Srivalli Telikepalli, Ph.D., Research Chemist, Biomolecular Measurement, National Institute of Standards and Technology

Srivalli Telikepalli received a B.A. degree in chemistry at Cornell University in 2008 and a Ph.D. in Pharmaceutical Chemistry from the University of Kansas in 2014. Her thesis work was focused on understanding and characterizing protein aggregates and particles as a function of the many types of stresses that biopharmaceuticals are likely to encounter over their life span. In addition, she has had the opportunity to work on many collaborations with biotechnology/pharmaceutical companies. In one collaboration with Amgen, she worked on understanding the relationship between protein particle properties and in-vitro immune responses using human immune cells. Upon completion of graduate school, she started working as a Research Chemist at the National Institute of Standards and Technology (NIST) in the Biomolecular Measurement Division in Dean Ripple’s group. Currently, her work at NIST focuses on developing protein-like particle standards.

Maryam Mazaheri, M.S., PMP, CMC Project Manager, Pipeline Management, Medimmune

Maryam Mazaheri has been a stability coordinator and subject matter expert on visual inspection since 2006. She has done extensive work in developing Semi-quantitative method monitoring small inherent visible particles during product development and in clinic. She holds a B.S. in Cellular, Molecular biology and Genetics from University of Maryland and M.S. in Biotechnology from John Hopkins University. Currently she is a CMC Project Manager for MedImmune, a member of the AstraZeneca Group.
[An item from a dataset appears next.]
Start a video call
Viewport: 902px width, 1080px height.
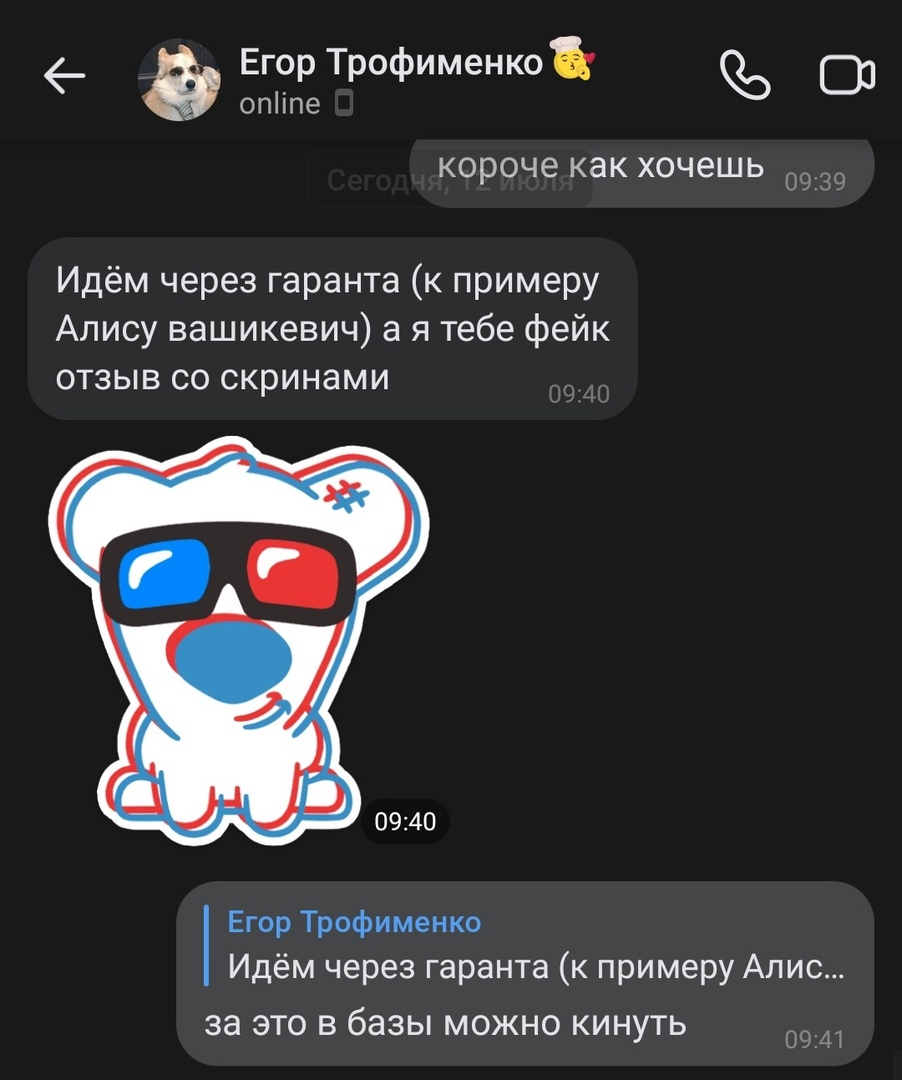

SC2: Glycobiology of Antibodies

T. Shantha Raju, Ph.D., Scientific Director, Biologics Research, Janssen Research & Development, LLC

Dr. T. Shantha Raju (Raju) is currently working as a Scientific Director at Janssen R&D of Janssen Pharmaceutical Companies of JNJ. Dr. Raju joined Centocor Inc in 2004 which became Janssen R&D in 2011. At Centocor Dr. Raju has worked as an Assistant Director and then as a Research Fellow. Prior to Centocor, Dr. Raju has spent more than 5 years at Genentech and little more than a year at Fibrogen. Dr. Raju’s research interest is to explore structure-function relationship of antibody glycosylation and glycoprotein therapeutics. Dr. Raju has more than 18 years of experience in the research and development of biotherapeutics including monoclonal antibodies and glycoproteins. Dr. Raju was involved in the development of leading cancer therapeutics such as Rituxan, Herceptin, Avastin and immunology therapeutics such as Remicade, Simponi, Stelara, Daratumumab etc. Dr. Raju has published more than 40 research articles, several reviews and book chapters. He is currently in the editorial board of mAbs, Analytical Biochemistry, BioProcess International and Drug Discovery and Development journals. Dr. Raju has been a member of ACS and Division of Carbohydrate for the last 25 years. He is also a member of ASBMB for the past 18 years.
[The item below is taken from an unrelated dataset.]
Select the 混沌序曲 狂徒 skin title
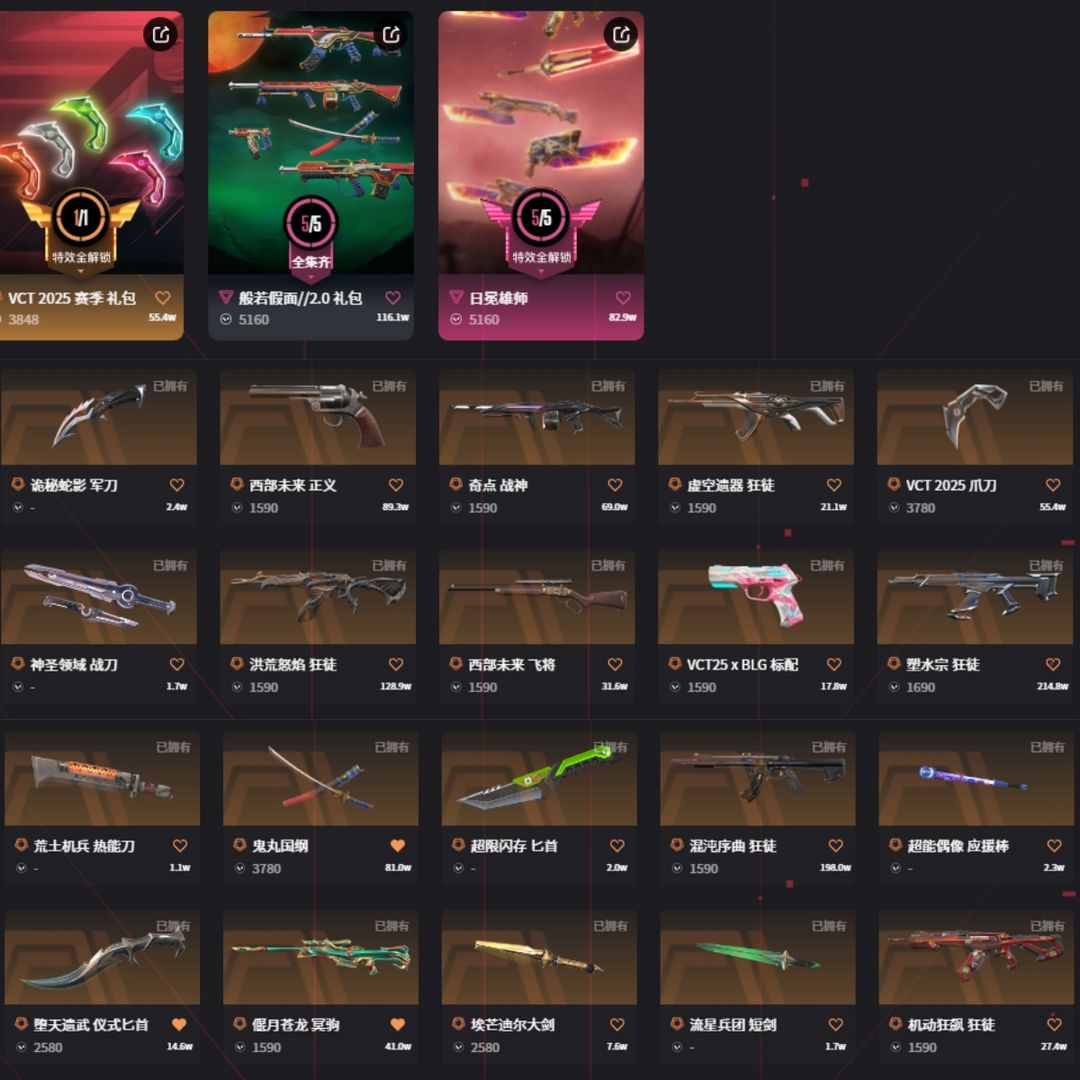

SC3: New Analytical Approaches & Strategies for Comparability and Biosimilarity

Hans-Martin Mueller, Director, BioProcess Development, MSD Merck

Martin Mueller, Ph.D., Biotech Engineer, started his career at a Biotech startup in Berlin. Following this he joined a globally acting CRO headquartered in Basel, Switzerland (RCC, today: Harlan Labs). There he worked as a GLP study director for close to hundred clients from the agrochemical industry and from big pharma companies. With this experience he joined Schering-Plough’s biotech division and built-up the new Global GMP Labs. In 2012, Martin relocated to New Jersey, U.S., and accepted a position within Merck’s BioProcess Division responsible for development and commercialization of biological key products. Today, he manages a biotech team co-located in Europe and in the U.S.